Stored data:
--*--

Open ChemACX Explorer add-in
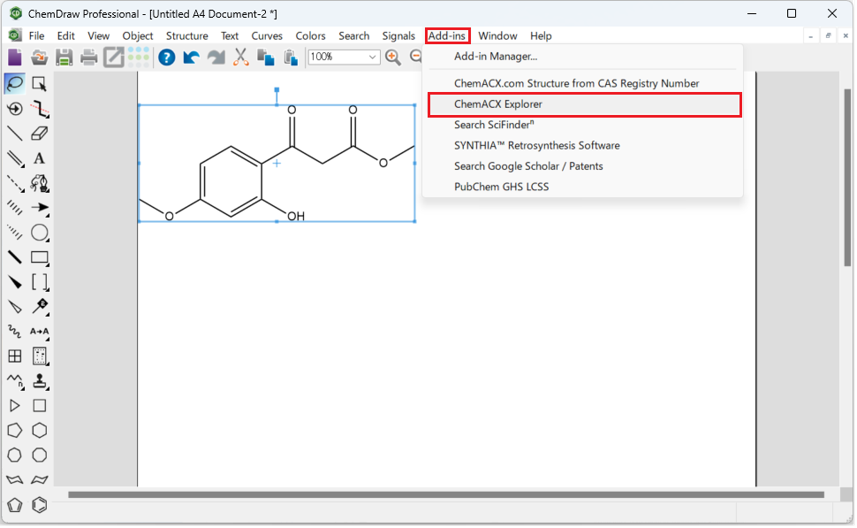Image resolution: width=857 pixels, height=528 pixels. [498, 104]
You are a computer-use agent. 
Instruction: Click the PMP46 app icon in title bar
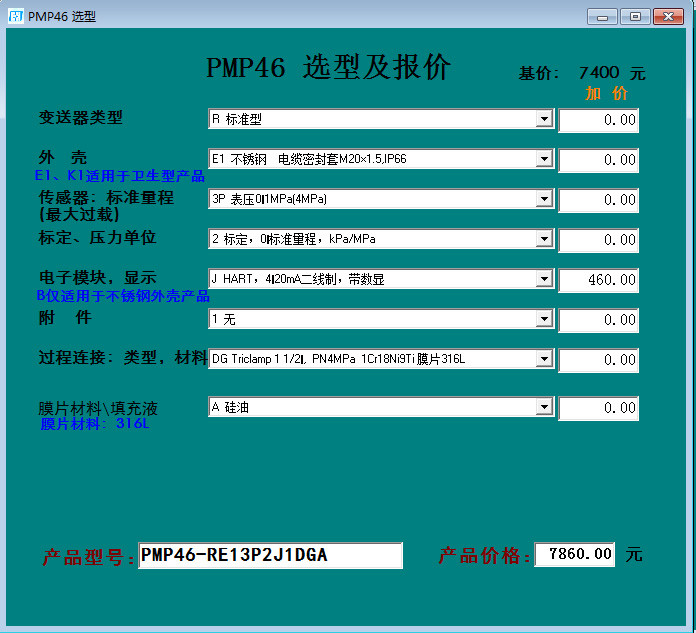pyautogui.click(x=16, y=15)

--*--

EXERCISE DIRECTIONS: Reproduce the lines above exactly, image-free.

PROBLEM SOLUTION:
Open ChemACX Explorer add-in
Image resolution: width=857 pixels, height=528 pixels. [498, 104]
You are a computer-use agent. 
Instruction: Click the PMP46 app icon in title bar
pyautogui.click(x=16, y=15)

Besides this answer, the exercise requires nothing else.